'Nac mac Feegle!'
'Ach, stickit yer trakkans!'
'Gie you sich a kickin'!'
'Bigjobs!'
'Dere c'n onlie be whin t'ousand!'
'Nac mac Feegle wha hae!'
'Wha hae yersel, ya boggin!'
The little cup of valleys, glowing in the last shreds of evening sunlight, was the kingdom of Lancre.
From its highest points, people said, you could see all the way to the rim of the world.
It was also said, although not by the people who lived in Lancre, that below the rim, where the seas thundered continuously over the edge, their home went through space on the back of four huge elephants that in turn stood on the shell of a turtle that was as big as the world.
The people of Lancre had heard of this. They thought it sounded about right. The world was obviously flat, although in Lancre itself the only truly flat places were tables and the top of some people's heads, and certainly turtles could shift a fair load. Elephants, by all accounts, were pretty strong too.
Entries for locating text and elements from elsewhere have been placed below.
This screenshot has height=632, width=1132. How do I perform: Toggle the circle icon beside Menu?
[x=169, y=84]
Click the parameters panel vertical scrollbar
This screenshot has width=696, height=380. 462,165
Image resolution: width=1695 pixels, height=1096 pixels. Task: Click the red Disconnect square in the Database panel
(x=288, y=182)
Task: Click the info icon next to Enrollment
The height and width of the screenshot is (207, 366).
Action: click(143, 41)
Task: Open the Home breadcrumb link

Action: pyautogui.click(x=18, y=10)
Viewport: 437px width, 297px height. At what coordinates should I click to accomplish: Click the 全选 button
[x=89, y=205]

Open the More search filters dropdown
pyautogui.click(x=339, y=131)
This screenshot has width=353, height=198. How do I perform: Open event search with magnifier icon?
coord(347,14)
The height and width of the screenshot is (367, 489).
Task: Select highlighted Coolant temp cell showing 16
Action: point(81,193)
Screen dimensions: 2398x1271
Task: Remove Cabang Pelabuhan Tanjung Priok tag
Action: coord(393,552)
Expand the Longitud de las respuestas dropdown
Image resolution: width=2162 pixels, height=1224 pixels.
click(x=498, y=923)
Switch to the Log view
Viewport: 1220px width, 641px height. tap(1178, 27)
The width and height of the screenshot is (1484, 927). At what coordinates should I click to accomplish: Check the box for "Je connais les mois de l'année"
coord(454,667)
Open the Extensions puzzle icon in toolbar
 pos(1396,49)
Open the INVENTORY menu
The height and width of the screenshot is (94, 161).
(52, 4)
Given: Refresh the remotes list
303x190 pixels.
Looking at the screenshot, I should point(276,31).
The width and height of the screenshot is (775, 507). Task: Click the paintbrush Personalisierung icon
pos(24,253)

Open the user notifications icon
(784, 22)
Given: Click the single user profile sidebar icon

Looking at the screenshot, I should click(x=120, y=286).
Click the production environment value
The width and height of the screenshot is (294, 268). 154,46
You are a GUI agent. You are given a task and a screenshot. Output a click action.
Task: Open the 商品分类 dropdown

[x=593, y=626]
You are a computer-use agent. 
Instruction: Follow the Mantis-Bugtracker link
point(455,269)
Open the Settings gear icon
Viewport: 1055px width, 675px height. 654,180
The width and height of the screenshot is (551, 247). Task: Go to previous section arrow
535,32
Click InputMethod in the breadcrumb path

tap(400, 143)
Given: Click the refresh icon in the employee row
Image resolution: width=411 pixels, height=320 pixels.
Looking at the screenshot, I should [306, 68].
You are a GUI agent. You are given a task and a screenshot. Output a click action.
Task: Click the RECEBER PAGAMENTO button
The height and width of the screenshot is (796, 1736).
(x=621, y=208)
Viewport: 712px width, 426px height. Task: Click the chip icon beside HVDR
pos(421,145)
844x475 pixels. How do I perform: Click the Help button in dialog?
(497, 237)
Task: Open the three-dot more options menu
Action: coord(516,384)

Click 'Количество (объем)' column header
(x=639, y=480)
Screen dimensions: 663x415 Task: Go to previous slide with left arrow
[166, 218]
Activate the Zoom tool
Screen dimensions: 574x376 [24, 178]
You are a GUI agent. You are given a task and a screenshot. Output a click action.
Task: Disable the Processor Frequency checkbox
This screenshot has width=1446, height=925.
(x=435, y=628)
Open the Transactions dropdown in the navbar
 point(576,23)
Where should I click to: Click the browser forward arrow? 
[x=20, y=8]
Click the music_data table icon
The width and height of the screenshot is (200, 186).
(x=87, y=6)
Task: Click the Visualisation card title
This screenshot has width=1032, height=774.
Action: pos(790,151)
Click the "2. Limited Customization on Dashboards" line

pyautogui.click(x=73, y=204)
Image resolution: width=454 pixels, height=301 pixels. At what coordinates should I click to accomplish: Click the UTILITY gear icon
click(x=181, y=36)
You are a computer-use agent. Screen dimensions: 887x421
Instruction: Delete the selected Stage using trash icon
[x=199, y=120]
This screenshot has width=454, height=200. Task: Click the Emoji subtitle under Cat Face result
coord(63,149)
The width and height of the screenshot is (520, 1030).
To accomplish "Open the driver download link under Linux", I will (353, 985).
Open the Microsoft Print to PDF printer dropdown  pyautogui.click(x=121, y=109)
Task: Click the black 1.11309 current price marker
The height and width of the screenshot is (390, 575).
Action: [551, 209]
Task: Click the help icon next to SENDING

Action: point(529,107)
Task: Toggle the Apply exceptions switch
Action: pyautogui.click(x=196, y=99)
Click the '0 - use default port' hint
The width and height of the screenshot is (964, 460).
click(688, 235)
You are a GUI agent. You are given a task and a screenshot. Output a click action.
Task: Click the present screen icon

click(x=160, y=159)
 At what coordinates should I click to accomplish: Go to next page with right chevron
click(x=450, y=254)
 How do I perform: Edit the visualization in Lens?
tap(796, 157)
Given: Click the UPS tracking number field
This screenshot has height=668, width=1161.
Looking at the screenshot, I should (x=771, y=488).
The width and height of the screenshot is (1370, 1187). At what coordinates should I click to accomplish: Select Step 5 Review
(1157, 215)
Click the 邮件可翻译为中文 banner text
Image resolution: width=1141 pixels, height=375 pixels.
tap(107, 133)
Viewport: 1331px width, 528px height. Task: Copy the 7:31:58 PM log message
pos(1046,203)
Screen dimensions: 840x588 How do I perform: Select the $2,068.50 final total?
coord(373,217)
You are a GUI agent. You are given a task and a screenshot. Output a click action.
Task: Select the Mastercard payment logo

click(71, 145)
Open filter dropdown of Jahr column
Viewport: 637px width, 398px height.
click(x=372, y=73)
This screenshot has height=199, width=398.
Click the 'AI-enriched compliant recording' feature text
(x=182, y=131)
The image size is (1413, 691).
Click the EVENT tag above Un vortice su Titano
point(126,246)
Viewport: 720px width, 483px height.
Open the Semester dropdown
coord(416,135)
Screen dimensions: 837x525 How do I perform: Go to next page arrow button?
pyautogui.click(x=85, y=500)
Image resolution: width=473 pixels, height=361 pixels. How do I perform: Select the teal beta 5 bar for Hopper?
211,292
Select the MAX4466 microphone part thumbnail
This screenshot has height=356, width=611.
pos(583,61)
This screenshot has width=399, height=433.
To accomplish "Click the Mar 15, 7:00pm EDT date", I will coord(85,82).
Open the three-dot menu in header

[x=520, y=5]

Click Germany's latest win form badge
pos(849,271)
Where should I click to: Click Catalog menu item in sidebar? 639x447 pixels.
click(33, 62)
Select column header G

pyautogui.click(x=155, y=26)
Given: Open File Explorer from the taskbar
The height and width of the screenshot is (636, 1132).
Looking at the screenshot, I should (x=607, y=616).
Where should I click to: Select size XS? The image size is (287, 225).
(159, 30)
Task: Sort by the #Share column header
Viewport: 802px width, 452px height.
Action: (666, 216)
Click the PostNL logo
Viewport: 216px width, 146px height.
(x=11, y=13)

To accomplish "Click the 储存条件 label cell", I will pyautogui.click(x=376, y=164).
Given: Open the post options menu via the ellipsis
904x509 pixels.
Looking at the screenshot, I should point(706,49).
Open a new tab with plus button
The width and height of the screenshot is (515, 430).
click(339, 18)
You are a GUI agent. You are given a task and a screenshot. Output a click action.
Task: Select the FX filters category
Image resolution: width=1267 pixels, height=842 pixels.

There didn't seem any major gaps in the thesis, so Lancrastians left it at that.
It wasn't that they didn't take an interest in the world around them. On the contrary, they had a deep, personal and passionate involvement in it, but instead of asking, 'Why are we here?' they asked, 'Is it going to rain before the harvest?'
A philosopher might have deplored this lack of mental ambition, but only if he was really certain about where his next meal was coming from.
In fact Lancre's position and climate bred a hardheaded and straightforward people who often excelled in the world down below. It had supplied the plains with many of their greatest wizards and witches and, once again, the philosopher might have marvelled that such a four-square people could give the world so many successful magical practitioners, being quite unaware that only those with their feet on rock can build castles in the air.